Unfortunately we live in a time where most children don’t know where their food comes from. I was appalled in a meeting years back when I heard a teacher explain that when she asked one of her kindergarten students to draw a picture of a fish, he drew a picture of a fish stick instead. It is situations like these that highlight the disconnect most people have with their food. And because of this ignorance it is important to recognize that the local and organic food movement not only opens doors for better nutrition and environmental health, it also provides opportunities for agricultural education. As much as this may seem like an irrelevant subject to incorporate into our education systems, I think it is one of the only ways to raise awareness about our food production. A couple of the farms we traveled to actually hosted school field trips to do just that. They would explain the growing processes of the vegetables and let the students harvest some of their own to take home. The children’s enthusiasm always seemed to validate my own. To watch a child pull a plant out of the ground and see a carrot on the other end is a miracle all on its own. It was a realization for many and for myself that our food can come from our own backyard, and that in itself can be very empowering.

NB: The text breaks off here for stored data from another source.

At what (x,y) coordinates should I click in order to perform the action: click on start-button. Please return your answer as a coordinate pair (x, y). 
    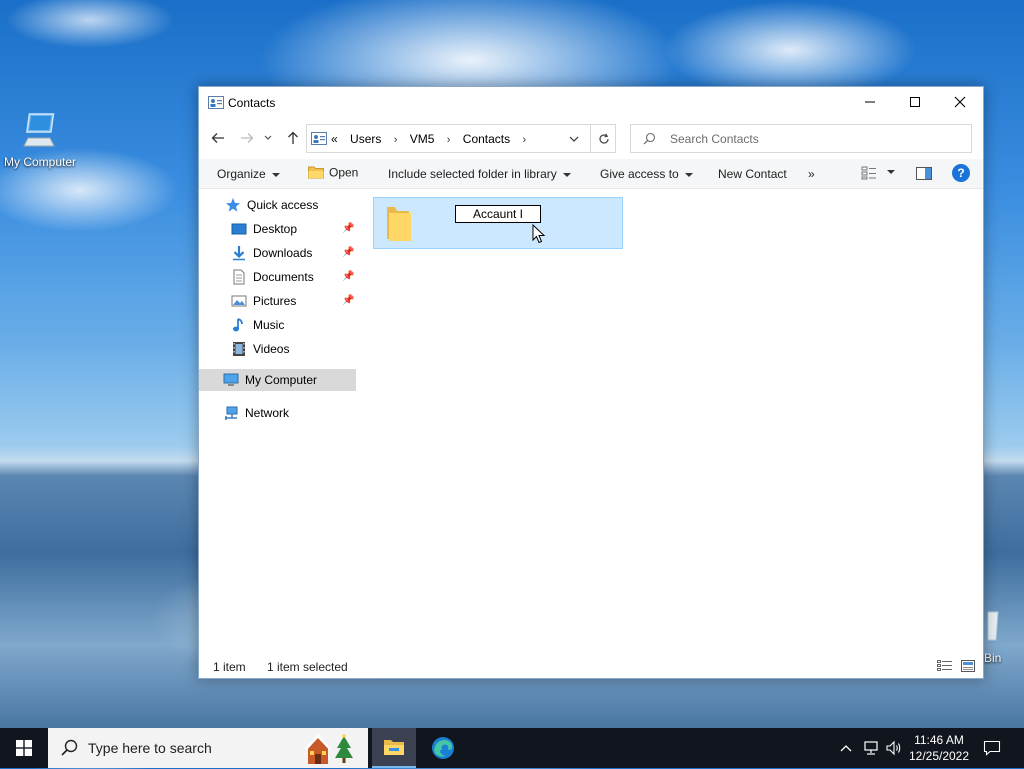
    Looking at the image, I should click on (24, 748).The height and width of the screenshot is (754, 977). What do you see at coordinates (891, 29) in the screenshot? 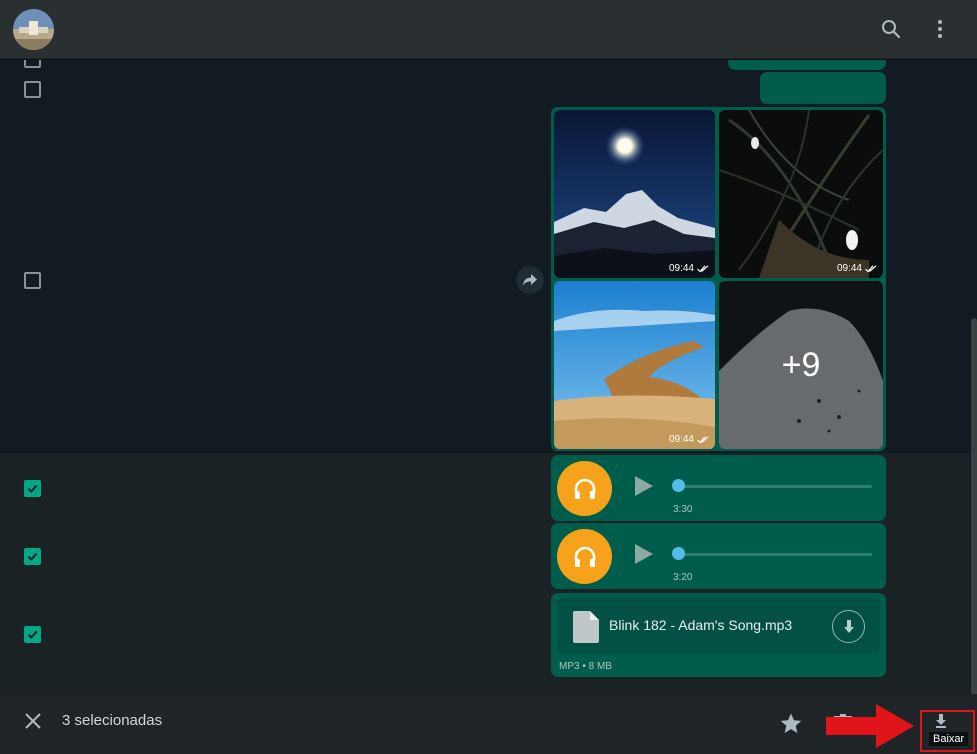
I see `search-icon` at bounding box center [891, 29].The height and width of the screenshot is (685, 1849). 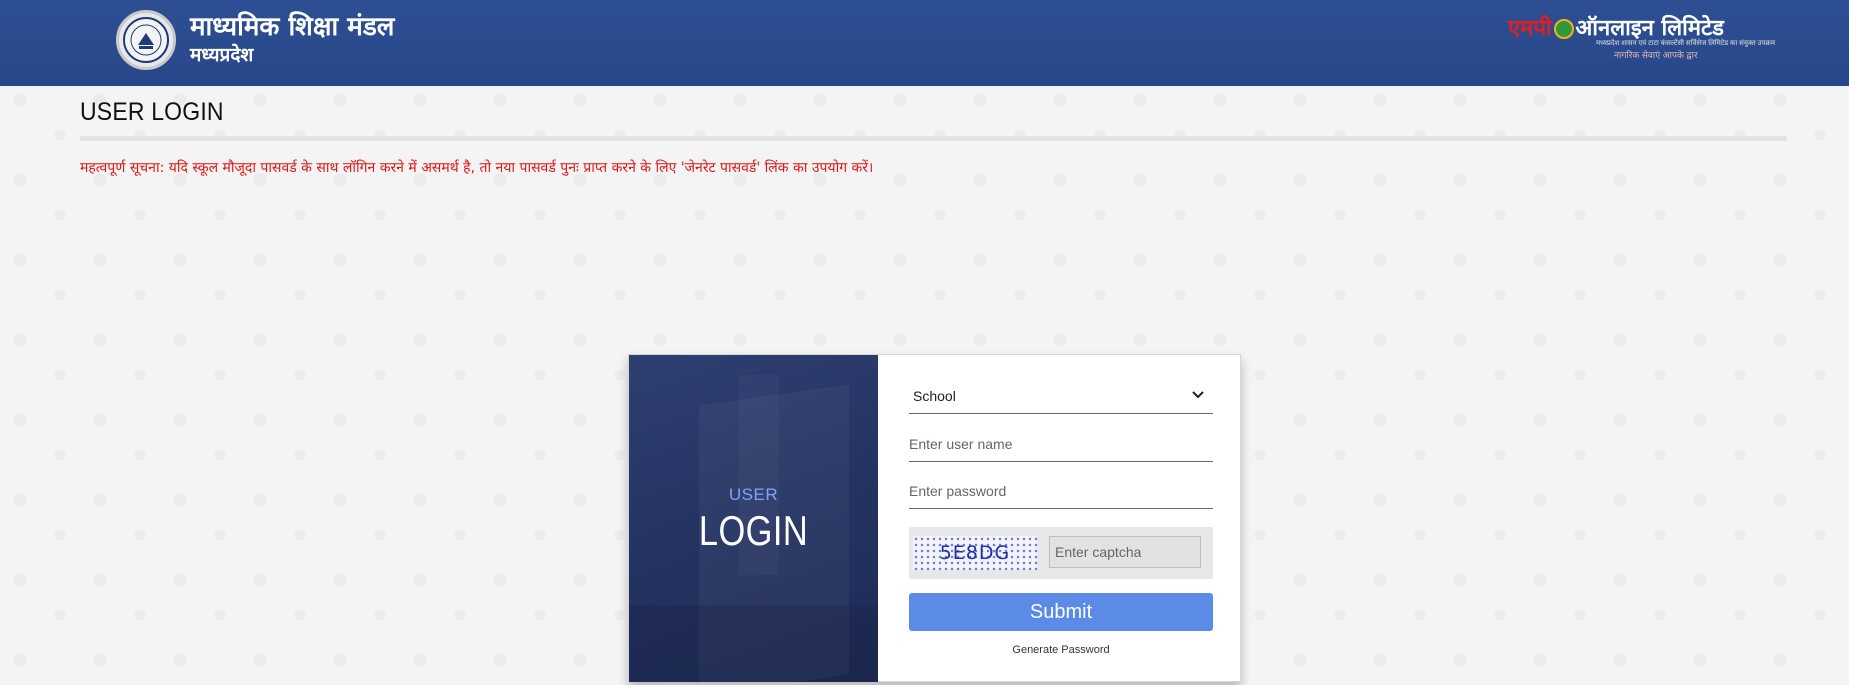 I want to click on panel-user-label: USER, so click(x=754, y=494).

What surprised me the most about our trip however, was an aspect of health that I had previously given little attention to but yet affected me most during my time as a farmer. It was experiencing a strong sense of community. In fact, I think this is what I am most grateful for. I shared my life with people. We worked together, cooked together, ate together, and relaxed together. We spent our days together, and as simple as it sounds, this is a pleasure many people do not experience with the ones they love. I honestly cannot explain in words the beauty of community, but it creates something so much greater than the sum of its parts. It felt powerful. We were given the time to form relationships; relationships with each other, with the people that purchased our food, with our neighbors.
Life is slow for a farmer. It is a life that challenges you to relinquish the desire to control time, because growing and cooking your own food are processes that cannot be rushed. They require patience and passion. You will not find instant gratification in farming. Instead you will find dirty fingernails and sore joints. You will find hard work and frustrating outcomes. You will find dedication and vision. You will find what is wholesome. You will find community. And to tell you the truth I miss my dirty fingernails.